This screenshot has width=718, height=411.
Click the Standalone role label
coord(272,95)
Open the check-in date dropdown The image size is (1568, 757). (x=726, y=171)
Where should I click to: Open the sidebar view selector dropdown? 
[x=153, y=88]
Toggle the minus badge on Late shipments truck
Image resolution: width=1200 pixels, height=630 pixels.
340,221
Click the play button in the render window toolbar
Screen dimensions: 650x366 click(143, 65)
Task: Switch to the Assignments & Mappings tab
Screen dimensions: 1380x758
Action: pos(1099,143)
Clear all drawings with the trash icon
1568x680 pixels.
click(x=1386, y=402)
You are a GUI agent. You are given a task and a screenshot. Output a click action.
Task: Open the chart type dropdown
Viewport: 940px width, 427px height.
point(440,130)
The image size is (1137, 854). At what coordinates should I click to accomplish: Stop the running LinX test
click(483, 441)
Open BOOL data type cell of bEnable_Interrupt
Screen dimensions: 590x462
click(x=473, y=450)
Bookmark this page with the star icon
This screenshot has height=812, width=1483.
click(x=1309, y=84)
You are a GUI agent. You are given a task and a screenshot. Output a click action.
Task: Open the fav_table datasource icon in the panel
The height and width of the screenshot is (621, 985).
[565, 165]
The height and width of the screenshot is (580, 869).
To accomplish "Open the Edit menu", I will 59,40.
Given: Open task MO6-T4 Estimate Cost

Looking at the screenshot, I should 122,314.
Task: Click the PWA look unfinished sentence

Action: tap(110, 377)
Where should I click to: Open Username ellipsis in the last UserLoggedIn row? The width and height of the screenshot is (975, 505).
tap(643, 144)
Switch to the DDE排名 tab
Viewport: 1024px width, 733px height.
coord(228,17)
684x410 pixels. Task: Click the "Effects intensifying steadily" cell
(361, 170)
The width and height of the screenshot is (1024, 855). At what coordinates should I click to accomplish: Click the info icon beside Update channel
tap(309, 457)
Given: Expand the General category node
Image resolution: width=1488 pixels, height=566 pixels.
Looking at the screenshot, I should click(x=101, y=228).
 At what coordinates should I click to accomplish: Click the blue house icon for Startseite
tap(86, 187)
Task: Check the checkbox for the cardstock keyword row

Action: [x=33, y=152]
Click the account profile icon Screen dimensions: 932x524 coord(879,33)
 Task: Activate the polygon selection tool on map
•••••
*Task to complete*
Reproduce the listing word for word, beginning with its first line and stopping after the line that contains "click(x=473, y=450)".

*Result below*
This screenshot has width=718, height=411.
Click the Standalone role label
coord(272,95)
Open the check-in date dropdown The image size is (1568, 757). (x=726, y=171)
Where should I click to: Open the sidebar view selector dropdown? 
[x=153, y=88]
Toggle the minus badge on Late shipments truck
Image resolution: width=1200 pixels, height=630 pixels.
340,221
Click the play button in the render window toolbar
Screen dimensions: 650x366 click(143, 65)
Task: Switch to the Assignments & Mappings tab
Screen dimensions: 1380x758
Action: pos(1099,143)
Clear all drawings with the trash icon
1568x680 pixels.
click(x=1386, y=402)
You are a GUI agent. You are given a task and a screenshot. Output a click action.
Task: Open the chart type dropdown
Viewport: 940px width, 427px height.
point(440,130)
The image size is (1137, 854). At what coordinates should I click to accomplish: Stop the running LinX test
click(483, 441)
Open BOOL data type cell of bEnable_Interrupt
Screen dimensions: 590x462
click(x=473, y=450)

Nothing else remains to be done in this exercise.